Data in this exercise -
Segment Open

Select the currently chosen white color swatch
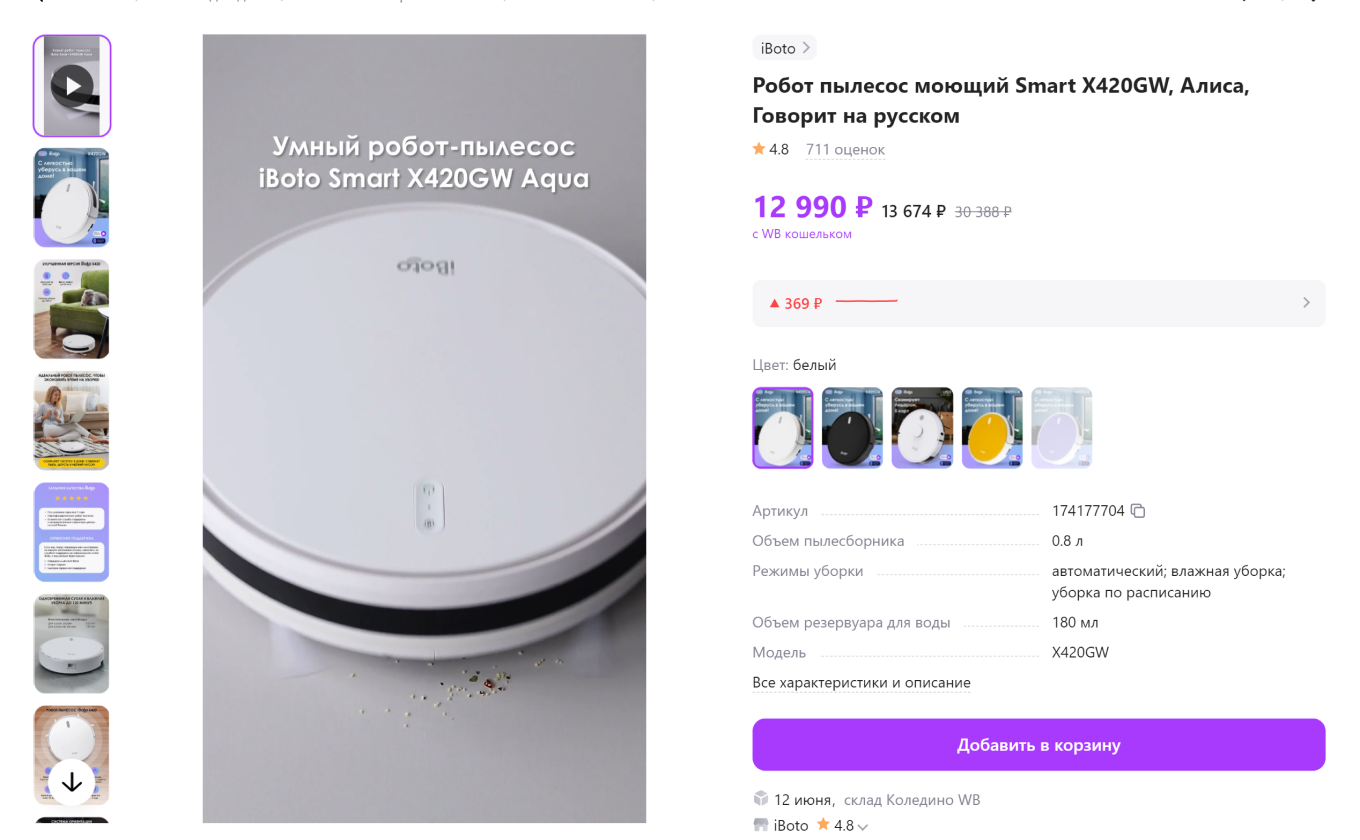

Segment Closed
Segment Open

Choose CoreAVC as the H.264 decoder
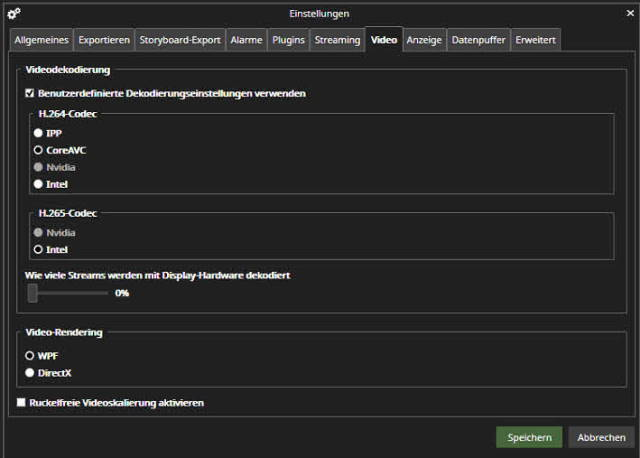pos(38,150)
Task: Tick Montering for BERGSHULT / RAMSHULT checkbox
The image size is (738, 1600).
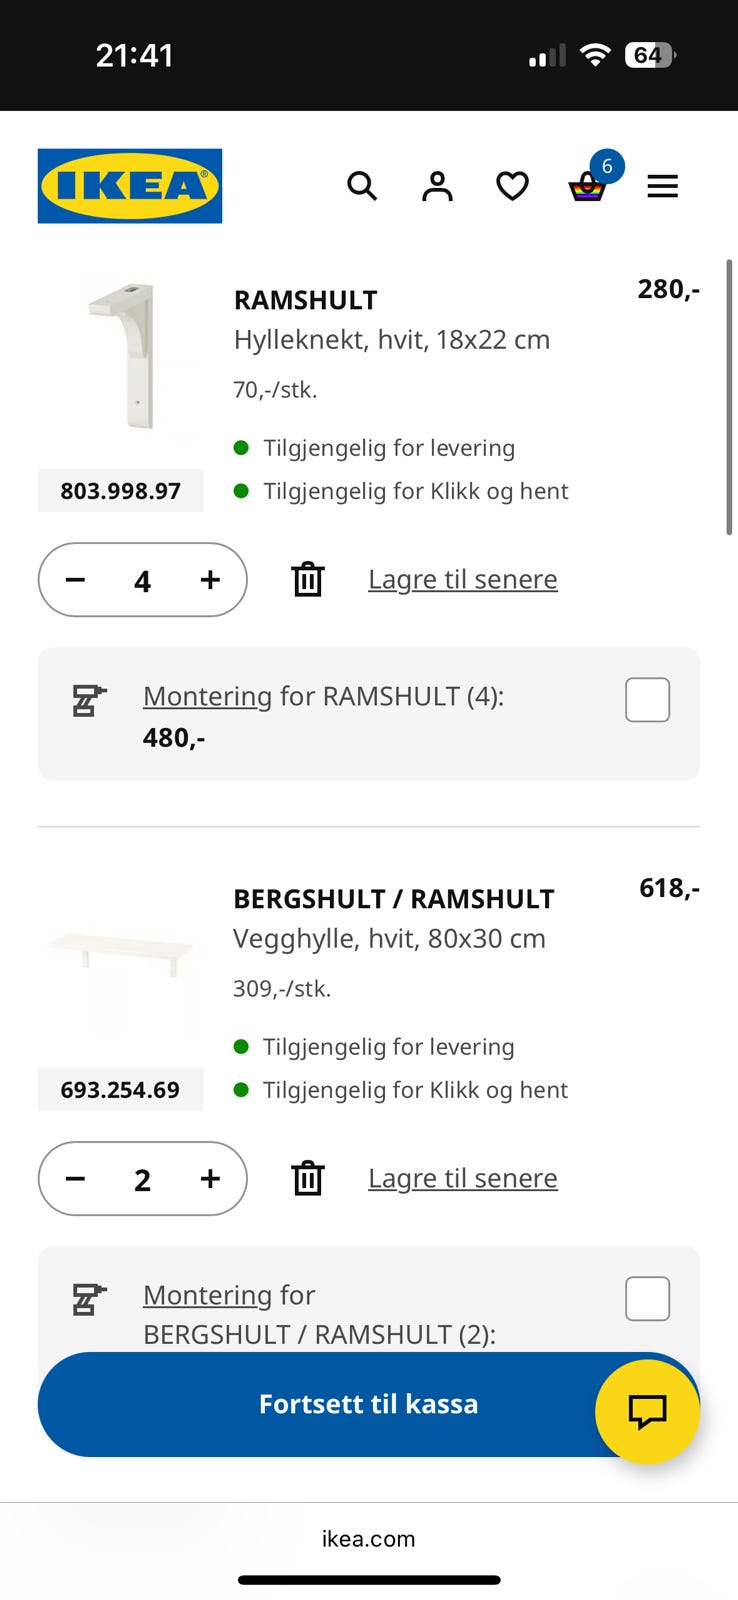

Segment Closed

Skipping every picture, transcribe exactly the lines above from the one containing "Choose CoreAVC as the H.264 decoder" through the one containing "The image size is (738, 1600).", both included.

Choose CoreAVC as the H.264 decoder
pos(38,150)
Task: Tick Montering for BERGSHULT / RAMSHULT checkbox
The image size is (738, 1600).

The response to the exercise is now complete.